» **Work required**
Please retype the records below exactly, from the first line through the line containing "植松小学校 (164, 1451)", and leave out any pictures.

(Dataset items)

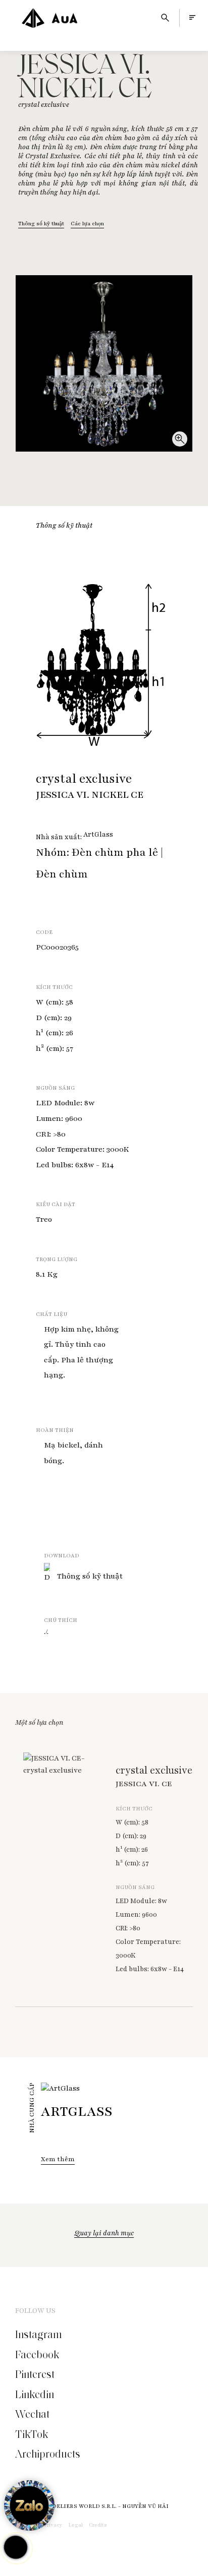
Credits (98, 2525)
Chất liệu (51, 1314)
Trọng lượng (56, 1259)
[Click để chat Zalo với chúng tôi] (29, 2505)
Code (44, 932)
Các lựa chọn (87, 223)
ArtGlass (98, 834)
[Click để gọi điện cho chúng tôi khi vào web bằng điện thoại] (15, 2547)
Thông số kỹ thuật (41, 223)
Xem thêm (58, 2159)
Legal (75, 2525)
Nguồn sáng (55, 1088)
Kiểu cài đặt (55, 1204)
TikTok (31, 2434)
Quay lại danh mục (104, 2233)
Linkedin (34, 2395)
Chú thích (60, 1620)
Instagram (38, 2335)
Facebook (37, 2355)
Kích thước (54, 987)
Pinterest (35, 2374)
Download (61, 1555)
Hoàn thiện (55, 1430)
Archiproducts (47, 2454)
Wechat (32, 2414)
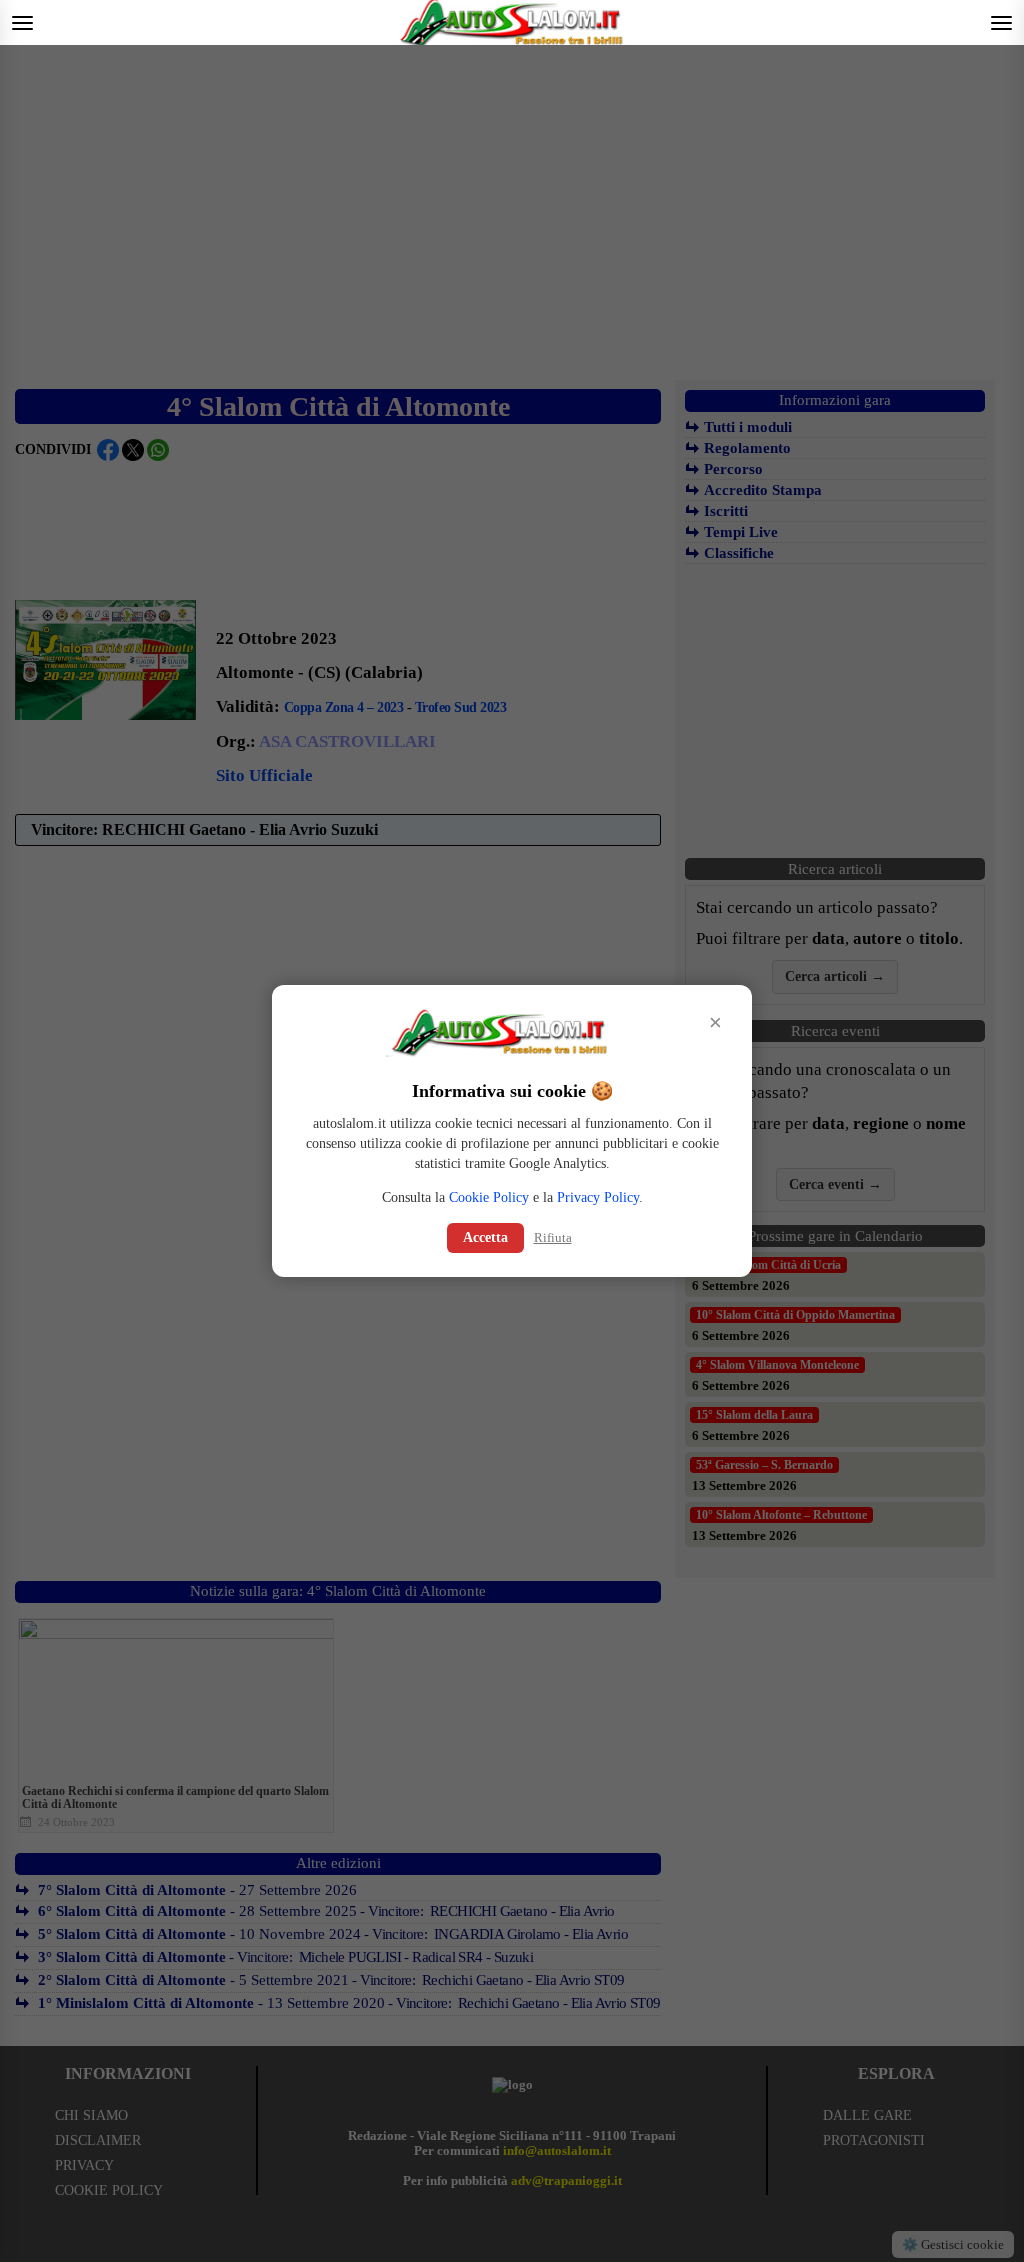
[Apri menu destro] (1001, 22)
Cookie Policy (489, 1197)
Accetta (485, 1237)
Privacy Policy (598, 1197)
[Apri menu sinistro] (22, 22)
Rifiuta (553, 1237)
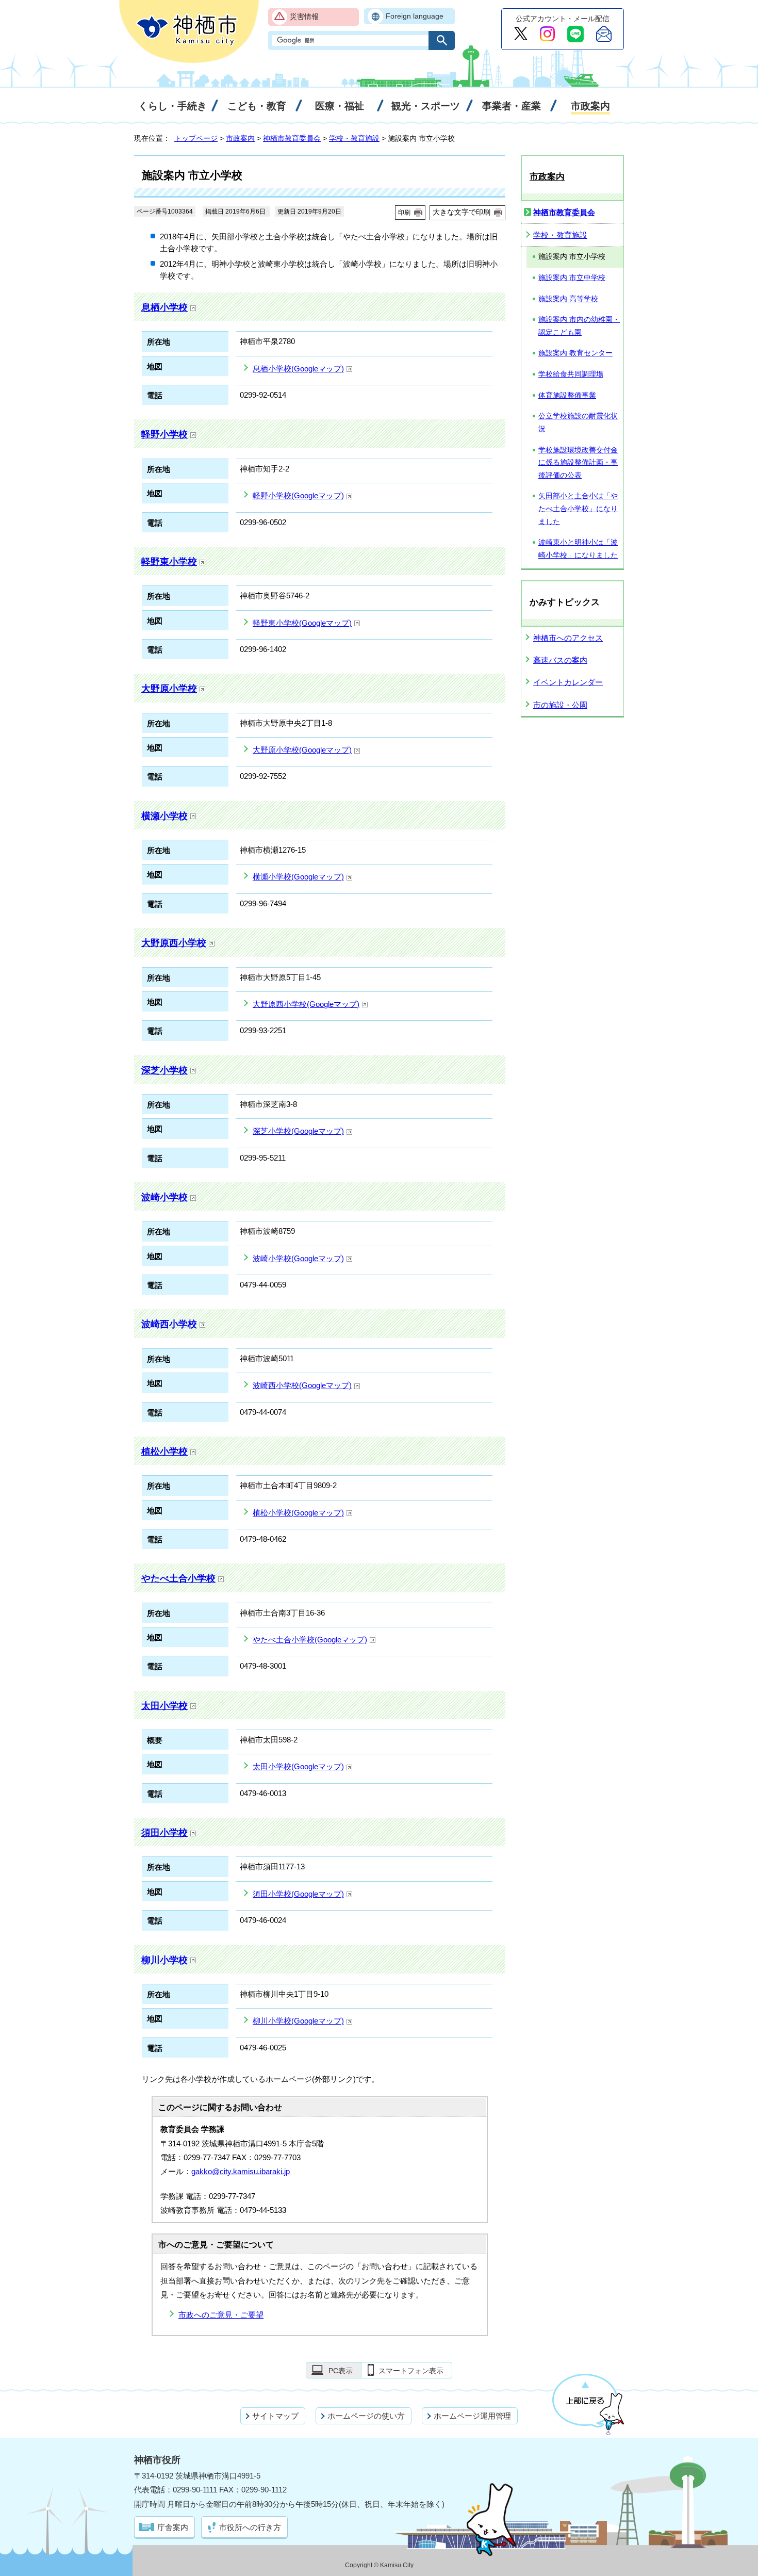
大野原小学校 (169, 688)
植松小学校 (164, 1451)
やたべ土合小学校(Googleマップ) (310, 1639)
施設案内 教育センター (575, 353)
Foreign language (414, 16)
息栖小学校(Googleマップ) (298, 368)
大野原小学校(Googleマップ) (302, 749)
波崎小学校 (164, 1197)
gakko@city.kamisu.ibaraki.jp (240, 2171)
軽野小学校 (164, 434)
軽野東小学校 (169, 561)
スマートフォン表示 (410, 2371)
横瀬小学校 (164, 815)
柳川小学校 (164, 1959)
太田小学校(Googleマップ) (298, 1766)
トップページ (196, 138)
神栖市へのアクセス (568, 637)
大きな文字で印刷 (461, 212)
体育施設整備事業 (567, 395)
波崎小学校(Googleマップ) (298, 1258)
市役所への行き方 (250, 2527)
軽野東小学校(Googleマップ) (302, 622)
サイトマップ (275, 2415)
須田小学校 (164, 1832)
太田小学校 (164, 1705)
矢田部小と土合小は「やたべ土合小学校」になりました (578, 508)
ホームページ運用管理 (472, 2415)
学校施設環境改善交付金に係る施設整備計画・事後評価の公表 (578, 462)
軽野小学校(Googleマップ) (298, 495)
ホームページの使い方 (366, 2415)
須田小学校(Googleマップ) (298, 1893)
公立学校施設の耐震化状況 (578, 422)
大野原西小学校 (173, 942)
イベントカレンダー (568, 682)
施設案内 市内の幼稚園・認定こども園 (579, 326)
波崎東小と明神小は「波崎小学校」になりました (578, 549)
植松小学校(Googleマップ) (298, 1512)
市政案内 (240, 138)
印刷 (404, 212)
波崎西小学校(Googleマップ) (302, 1385)
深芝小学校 (164, 1070)
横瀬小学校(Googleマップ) (298, 876)
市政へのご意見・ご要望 (220, 2314)
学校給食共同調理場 (570, 374)
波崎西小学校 (169, 1323)
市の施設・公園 (560, 704)
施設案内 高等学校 (568, 299)
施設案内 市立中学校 (571, 278)
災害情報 (304, 17)
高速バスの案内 (560, 660)
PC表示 (340, 2371)
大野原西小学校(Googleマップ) (306, 1004)
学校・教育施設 (354, 138)
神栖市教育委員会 (292, 138)
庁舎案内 (172, 2527)
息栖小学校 (164, 307)
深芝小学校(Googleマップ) (298, 1131)
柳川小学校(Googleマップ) (298, 2020)
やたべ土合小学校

» **Exercise result**
Credits (98, 2525)
Chất liệu (51, 1314)
Trọng lượng (56, 1259)
[Click để chat Zalo với chúng tôi] (29, 2505)
Code (44, 932)
Các lựa chọn (87, 223)
ArtGlass (98, 834)
[Click để gọi điện cho chúng tôi khi vào web bằng điện thoại] (15, 2547)
Thông số kỹ thuật (41, 223)
Xem thêm (58, 2159)
Legal (75, 2525)
Nguồn sáng (55, 1088)
Kiểu cài đặt (55, 1204)
TikTok (31, 2434)
Quay lại danh mục (104, 2233)
Linkedin (34, 2395)
Chú thích (60, 1620)
Instagram (38, 2335)
Facebook (37, 2355)
Kích thước (54, 987)
Pinterest (35, 2374)
Download (61, 1555)
Hoàn thiện (55, 1430)
Archiproducts (47, 2454)
Wechat (32, 2414)
[Apri menu destro] (1001, 22)
Cookie Policy (489, 1197)
Accetta (485, 1237)
Privacy Policy (598, 1197)
[Apri menu sinistro] (22, 22)
Rifiuta (553, 1237)
大野原小学校 (169, 688)
植松小学校 (164, 1451)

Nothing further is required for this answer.